• Problem:
Reproduce every item below word for word, keeping each line unchanged.

───── Dataset extract

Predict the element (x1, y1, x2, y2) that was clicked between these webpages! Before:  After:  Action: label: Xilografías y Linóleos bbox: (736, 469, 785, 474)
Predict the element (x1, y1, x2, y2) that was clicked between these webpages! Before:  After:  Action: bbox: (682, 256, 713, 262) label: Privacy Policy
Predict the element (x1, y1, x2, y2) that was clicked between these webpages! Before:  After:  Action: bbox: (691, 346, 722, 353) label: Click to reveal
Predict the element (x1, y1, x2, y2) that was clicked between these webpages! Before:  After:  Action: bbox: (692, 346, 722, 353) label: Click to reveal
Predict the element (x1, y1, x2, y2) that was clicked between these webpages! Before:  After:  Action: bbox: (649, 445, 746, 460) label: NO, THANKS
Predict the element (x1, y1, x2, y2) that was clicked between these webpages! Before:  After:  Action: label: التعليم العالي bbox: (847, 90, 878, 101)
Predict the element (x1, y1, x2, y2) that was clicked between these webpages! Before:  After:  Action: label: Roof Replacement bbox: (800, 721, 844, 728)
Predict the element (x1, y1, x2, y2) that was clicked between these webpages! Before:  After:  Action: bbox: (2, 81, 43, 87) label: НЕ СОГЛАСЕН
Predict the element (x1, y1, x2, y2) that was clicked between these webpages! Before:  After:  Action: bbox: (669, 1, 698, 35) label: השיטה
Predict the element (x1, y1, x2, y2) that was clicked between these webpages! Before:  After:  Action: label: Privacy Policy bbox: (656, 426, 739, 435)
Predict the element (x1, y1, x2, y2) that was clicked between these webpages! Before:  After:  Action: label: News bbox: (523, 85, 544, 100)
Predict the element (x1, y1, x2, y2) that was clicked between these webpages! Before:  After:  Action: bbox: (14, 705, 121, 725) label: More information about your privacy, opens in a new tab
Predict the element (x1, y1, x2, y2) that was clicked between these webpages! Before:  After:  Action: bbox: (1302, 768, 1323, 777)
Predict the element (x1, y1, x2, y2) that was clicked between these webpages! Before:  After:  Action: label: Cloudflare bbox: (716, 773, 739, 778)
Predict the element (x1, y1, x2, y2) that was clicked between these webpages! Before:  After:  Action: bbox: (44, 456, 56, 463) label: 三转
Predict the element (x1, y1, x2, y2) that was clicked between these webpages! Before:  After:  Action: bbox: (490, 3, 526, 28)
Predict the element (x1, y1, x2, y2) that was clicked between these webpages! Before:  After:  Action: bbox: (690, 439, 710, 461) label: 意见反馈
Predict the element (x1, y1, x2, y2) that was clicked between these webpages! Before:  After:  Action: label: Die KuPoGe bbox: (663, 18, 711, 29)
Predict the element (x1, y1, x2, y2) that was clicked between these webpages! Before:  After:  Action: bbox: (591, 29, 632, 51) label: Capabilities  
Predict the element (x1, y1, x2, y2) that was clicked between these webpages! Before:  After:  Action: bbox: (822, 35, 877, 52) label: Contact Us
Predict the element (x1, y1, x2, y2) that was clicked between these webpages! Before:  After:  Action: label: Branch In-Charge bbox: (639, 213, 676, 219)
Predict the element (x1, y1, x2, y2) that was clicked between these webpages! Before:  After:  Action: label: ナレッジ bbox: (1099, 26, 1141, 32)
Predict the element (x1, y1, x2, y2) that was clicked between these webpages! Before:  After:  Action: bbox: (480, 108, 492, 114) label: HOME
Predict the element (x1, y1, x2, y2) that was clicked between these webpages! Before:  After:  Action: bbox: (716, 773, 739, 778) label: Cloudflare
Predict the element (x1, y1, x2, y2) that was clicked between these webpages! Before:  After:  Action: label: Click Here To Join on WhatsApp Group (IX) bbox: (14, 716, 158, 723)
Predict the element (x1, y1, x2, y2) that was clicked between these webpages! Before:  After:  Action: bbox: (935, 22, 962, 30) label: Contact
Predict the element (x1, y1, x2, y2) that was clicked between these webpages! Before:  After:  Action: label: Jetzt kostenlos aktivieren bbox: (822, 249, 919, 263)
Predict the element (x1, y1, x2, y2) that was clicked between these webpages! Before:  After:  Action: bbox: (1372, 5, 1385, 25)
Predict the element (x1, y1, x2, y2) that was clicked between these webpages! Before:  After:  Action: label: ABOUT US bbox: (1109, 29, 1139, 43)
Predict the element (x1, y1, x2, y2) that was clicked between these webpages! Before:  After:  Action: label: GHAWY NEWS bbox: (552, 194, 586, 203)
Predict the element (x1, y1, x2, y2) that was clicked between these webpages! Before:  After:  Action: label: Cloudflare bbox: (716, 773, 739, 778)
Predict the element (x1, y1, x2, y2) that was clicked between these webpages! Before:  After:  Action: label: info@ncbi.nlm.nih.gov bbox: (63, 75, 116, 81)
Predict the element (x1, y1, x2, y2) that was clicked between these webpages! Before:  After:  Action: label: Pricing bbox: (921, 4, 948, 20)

──────────

• Final answer:
Predict the element (x1, y1, x2, y2) that was clicked between these webpages! Before:  After:  Action: label: Xilografías y Linóleos bbox: (736, 469, 785, 474)
Predict the element (x1, y1, x2, y2) that was clicked between these webpages! Before:  After:  Action: bbox: (682, 256, 713, 262) label: Privacy Policy
Predict the element (x1, y1, x2, y2) that was clicked between these webpages! Before:  After:  Action: bbox: (691, 346, 722, 353) label: Click to reveal
Predict the element (x1, y1, x2, y2) that was clicked between these webpages! Before:  After:  Action: bbox: (692, 346, 722, 353) label: Click to reveal
Predict the element (x1, y1, x2, y2) that was clicked between these webpages! Before:  After:  Action: bbox: (649, 445, 746, 460) label: NO, THANKS
Predict the element (x1, y1, x2, y2) that was clicked between these webpages! Before:  After:  Action: label: التعليم العالي bbox: (847, 90, 878, 101)
Predict the element (x1, y1, x2, y2) that was clicked between these webpages! Before:  After:  Action: label: Roof Replacement bbox: (800, 721, 844, 728)
Predict the element (x1, y1, x2, y2) that was clicked between these webpages! Before:  After:  Action: bbox: (2, 81, 43, 87) label: НЕ СОГЛАСЕН
Predict the element (x1, y1, x2, y2) that was clicked between these webpages! Before:  After:  Action: bbox: (669, 1, 698, 35) label: השיטה
Predict the element (x1, y1, x2, y2) that was clicked between these webpages! Before:  After:  Action: label: Privacy Policy bbox: (656, 426, 739, 435)
Predict the element (x1, y1, x2, y2) that was clicked between these webpages! Before:  After:  Action: label: News bbox: (523, 85, 544, 100)
Predict the element (x1, y1, x2, y2) that was clicked between these webpages! Before:  After:  Action: bbox: (14, 705, 121, 725) label: More information about your privacy, opens in a new tab
Predict the element (x1, y1, x2, y2) that was clicked between these webpages! Before:  After:  Action: bbox: (1302, 768, 1323, 777)
Predict the element (x1, y1, x2, y2) that was clicked between these webpages! Before:  After:  Action: label: Cloudflare bbox: (716, 773, 739, 778)
Predict the element (x1, y1, x2, y2) that was clicked between these webpages! Before:  After:  Action: bbox: (44, 456, 56, 463) label: 三转
Predict the element (x1, y1, x2, y2) that was clicked between these webpages! Before:  After:  Action: bbox: (490, 3, 526, 28)
Predict the element (x1, y1, x2, y2) that was clicked between these webpages! Before:  After:  Action: bbox: (690, 439, 710, 461) label: 意见反馈
Predict the element (x1, y1, x2, y2) that was clicked between these webpages! Before:  After:  Action: label: Die KuPoGe bbox: (663, 18, 711, 29)
Predict the element (x1, y1, x2, y2) that was clicked between these webpages! Before:  After:  Action: bbox: (591, 29, 632, 51) label: Capabilities  
Predict the element (x1, y1, x2, y2) that was clicked between these webpages! Before:  After:  Action: bbox: (822, 35, 877, 52) label: Contact Us
Predict the element (x1, y1, x2, y2) that was clicked between these webpages! Before:  After:  Action: label: Branch In-Charge bbox: (639, 213, 676, 219)
Predict the element (x1, y1, x2, y2) that was clicked between these webpages! Before:  After:  Action: label: ナレッジ bbox: (1099, 26, 1141, 32)
Predict the element (x1, y1, x2, y2) that was clicked between these webpages! Before:  After:  Action: bbox: (480, 108, 492, 114) label: HOME
Predict the element (x1, y1, x2, y2) that was clicked between these webpages! Before:  After:  Action: bbox: (716, 773, 739, 778) label: Cloudflare
Predict the element (x1, y1, x2, y2) that was clicked between these webpages! Before:  After:  Action: label: Click Here To Join on WhatsApp Group (IX) bbox: (14, 716, 158, 723)
Predict the element (x1, y1, x2, y2) that was clicked between these webpages! Before:  After:  Action: bbox: (935, 22, 962, 30) label: Contact
Predict the element (x1, y1, x2, y2) that was clicked between these webpages! Before:  After:  Action: label: Jetzt kostenlos aktivieren bbox: (822, 249, 919, 263)
Predict the element (x1, y1, x2, y2) that was clicked between these webpages! Before:  After:  Action: bbox: (1372, 5, 1385, 25)
Predict the element (x1, y1, x2, y2) that was clicked between these webpages! Before:  After:  Action: label: ABOUT US bbox: (1109, 29, 1139, 43)
Predict the element (x1, y1, x2, y2) that was clicked between these webpages! Before:  After:  Action: label: GHAWY NEWS bbox: (552, 194, 586, 203)
Predict the element (x1, y1, x2, y2) that was clicked between these webpages! Before:  After:  Action: label: Cloudflare bbox: (716, 773, 739, 778)
Predict the element (x1, y1, x2, y2) that was clicked between these webpages! Before:  After:  Action: label: info@ncbi.nlm.nih.gov bbox: (63, 75, 116, 81)
Predict the element (x1, y1, x2, y2) that was clicked between these webpages! Before:  After:  Action: label: Pricing bbox: (921, 4, 948, 20)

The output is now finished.